Sesame Street characters are best known for teaching young children their letters, numbers and how to play nicely with one another. But now Elmo, Abby Cadabby, Rosita and their pals have taken on a broader task: helping kids cope with trauma.

On the same week the nation was rocked by the deadliest mass shooting in American history, the beloved characters from the popular television program paid TODAY a visit to discuss a new initiative launched this week to help children deal with unexpected stressful events, including divorce, abuse and natural disasters.

Sesame Workshop, the program’s nonprofit educational arm, works often with community-based organization to help families and children deal with specific challenges.

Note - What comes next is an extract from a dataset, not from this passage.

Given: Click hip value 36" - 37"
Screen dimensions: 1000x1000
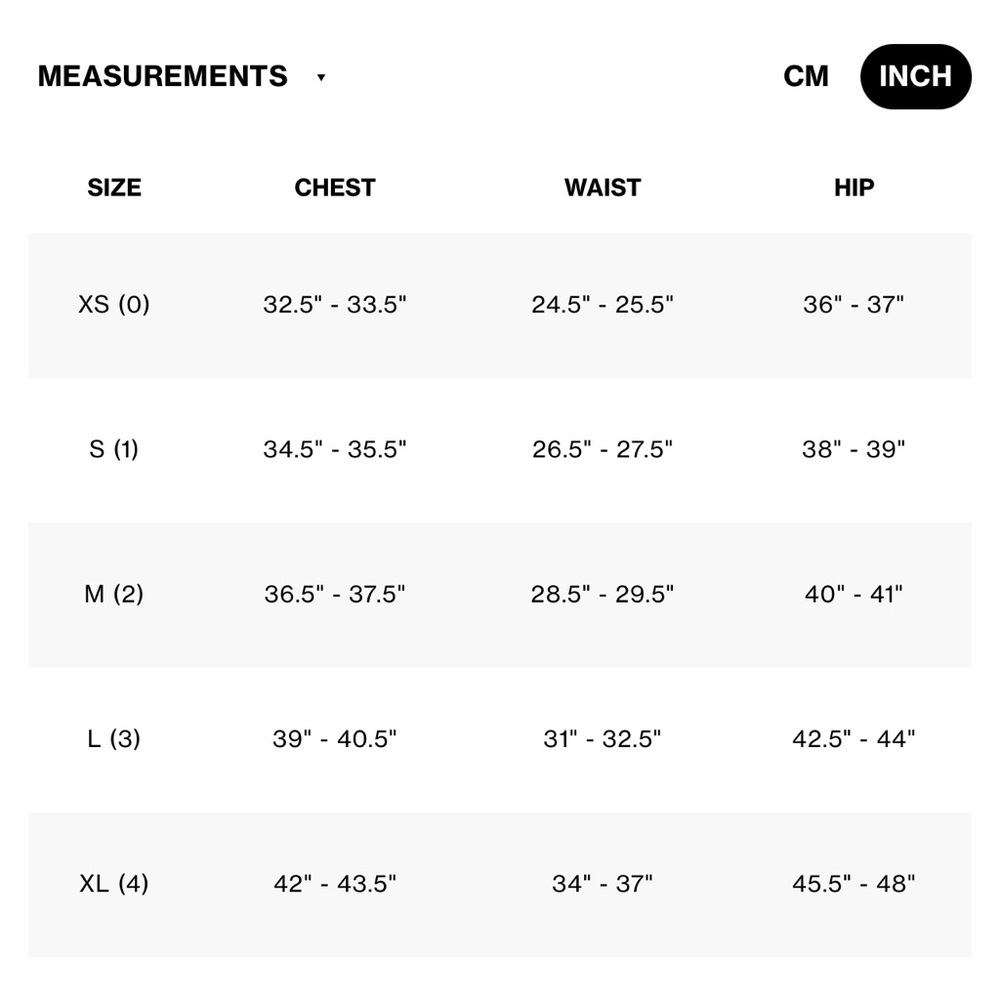Looking at the screenshot, I should (854, 304).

“What we keep hearing is that they need more materials for young children to help reduce stress and to help parents and caregivers understand how important that is, and that’s what led to this,” said Sherrie Westin, Sesame Workshop’s executive vice president of global social impact.

Elmo, in his visit with TODAY’s Hoda Kotb and Jenna Bush Hager, said his father showed him how to make “a blanket fort” to help him during moments he needs to feel “very safe.”

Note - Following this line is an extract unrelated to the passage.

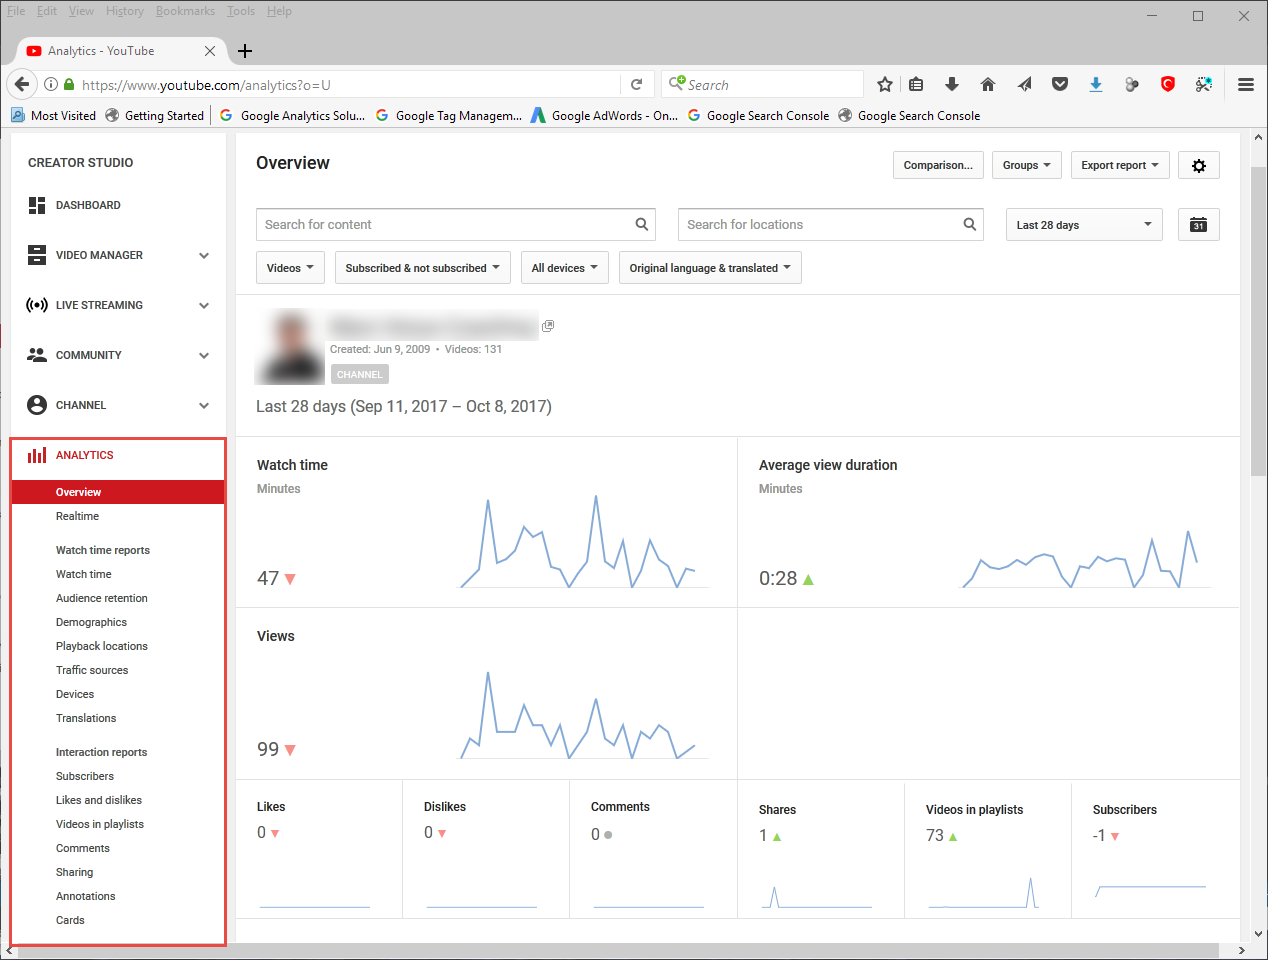The image size is (1268, 960).
Task: Expand the Channel sidebar section
Action: coord(204,406)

Sesame Street new initiative to help kids cope with trauma
Rosita and Elmo show Jenna and Hoda how giving themselves hugs can help them relax during moments of stress. Nathan Congleton / TODAY

Other strategies Sesame Workshop offers online include other favorite characters from the show, including Big Bird and Count Dracula, demonstrating techniques they use to help them process “big feelings” and relax, such as counting to a specific number, punching a pillow or roaring like a dinosaur.

Dr. Richard Besser, a pediatrician and president of the Robert Wood Johnson Foundation, said research shows that these techniques can work to help children.

“Parents need to understand that it’s worth talking about this and helping their kids cope and learning these skills,” he told TODAY. “As a pediatrician, I know that these early stressors, if you don’t handle them, can lead to problems with learning and development. But by giving them evidence-based tools they can grow to have normal life, normal emotional development.”